Género, relaciones étnico-raciales y acceso a la Enseñanza Superior: un estudio de caso interseccional en institución estatal de Mato Grosso do Sul
DOI:
https://doi.org/10.5902/1984644492016Palabras clave:
acción afirmativa, mujeres, personas negras, personas con discapacidadResumen
La institución de Enseñanza Superior investigada fue creada hace treinta años para atender, inicialmente, las demandas de licenciaturas para los municipios del estado de Mato Grosso do Sul. Conjuntamente con esas ofertas, fue la primera institución de Enseñanza Superior (IES) a, ya en el año 2002, reservar el diez por ciento de sus vacantes para candidatos indígenas, para ingreso en 2003, y la tercera IES a nivel nacional a poner a disposición el veinte por ciento de las vacantes para negros en los cursos de graduación y, en 2022, instituyó el cinco por ciento de las vacantes para personas con discapacidad y/o trastornos globales del desarrollo.

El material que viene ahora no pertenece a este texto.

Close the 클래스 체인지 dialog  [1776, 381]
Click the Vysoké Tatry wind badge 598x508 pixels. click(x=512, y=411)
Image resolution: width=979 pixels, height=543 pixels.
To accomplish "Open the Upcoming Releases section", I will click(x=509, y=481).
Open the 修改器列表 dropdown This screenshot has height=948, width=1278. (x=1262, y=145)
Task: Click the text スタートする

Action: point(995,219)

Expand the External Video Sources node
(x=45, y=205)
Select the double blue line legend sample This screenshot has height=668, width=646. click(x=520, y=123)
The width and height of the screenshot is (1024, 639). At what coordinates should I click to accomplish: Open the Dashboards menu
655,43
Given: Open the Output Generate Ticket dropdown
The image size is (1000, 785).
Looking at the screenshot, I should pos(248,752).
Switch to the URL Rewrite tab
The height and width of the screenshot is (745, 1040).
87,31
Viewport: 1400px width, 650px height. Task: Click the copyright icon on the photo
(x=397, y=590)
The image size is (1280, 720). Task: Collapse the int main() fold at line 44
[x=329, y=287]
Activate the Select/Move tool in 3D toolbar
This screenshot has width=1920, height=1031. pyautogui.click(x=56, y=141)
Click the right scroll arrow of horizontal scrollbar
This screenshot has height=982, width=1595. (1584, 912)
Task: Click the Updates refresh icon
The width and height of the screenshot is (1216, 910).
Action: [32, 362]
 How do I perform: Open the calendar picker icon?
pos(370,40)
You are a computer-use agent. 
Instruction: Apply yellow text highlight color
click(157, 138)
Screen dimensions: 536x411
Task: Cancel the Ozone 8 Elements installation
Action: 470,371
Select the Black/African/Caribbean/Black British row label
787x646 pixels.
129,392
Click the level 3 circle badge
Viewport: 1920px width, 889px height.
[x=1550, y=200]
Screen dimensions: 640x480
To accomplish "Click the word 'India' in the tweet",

Esta investigación tiene como objetivo analizar cómo la implantación de las políticas afirmativas impactaron los espacios académicos, en lo que concierne a las políticas de acceso y permanencia de las/os académicas/os. Se justifica como objeto de análisis los aspectos arriba citados por comprender que hay una intersección sobre la forma como esas/es académicas/os se colocan en esos espacios y cómo esas relaciones pueden resultar en distinciones sociales. Para los supuestos teóricos, tomaremos el enfoque interseccional de Lugones (2020), Lélia Gonzales (2020), Akotirene (2019) y Sueli Carneiro (2003; 2011; 2019). Los estudios enfatizaron la necesidad de reflexionar sobre inclusión en los espacios académicos, con la revisión de currículos eurocéntricos y el combate a diversas formas de discriminación. Como resultado, se reconoce que, aunque ya habiendo alcanzado cifras significativas en lo que se refiere al acceso a la Enseñanza Superior, la universidad todavía necesita superar prejuicios estructurales, reforzando la importancia de un ambiente académico que valore y defienda la diversidad.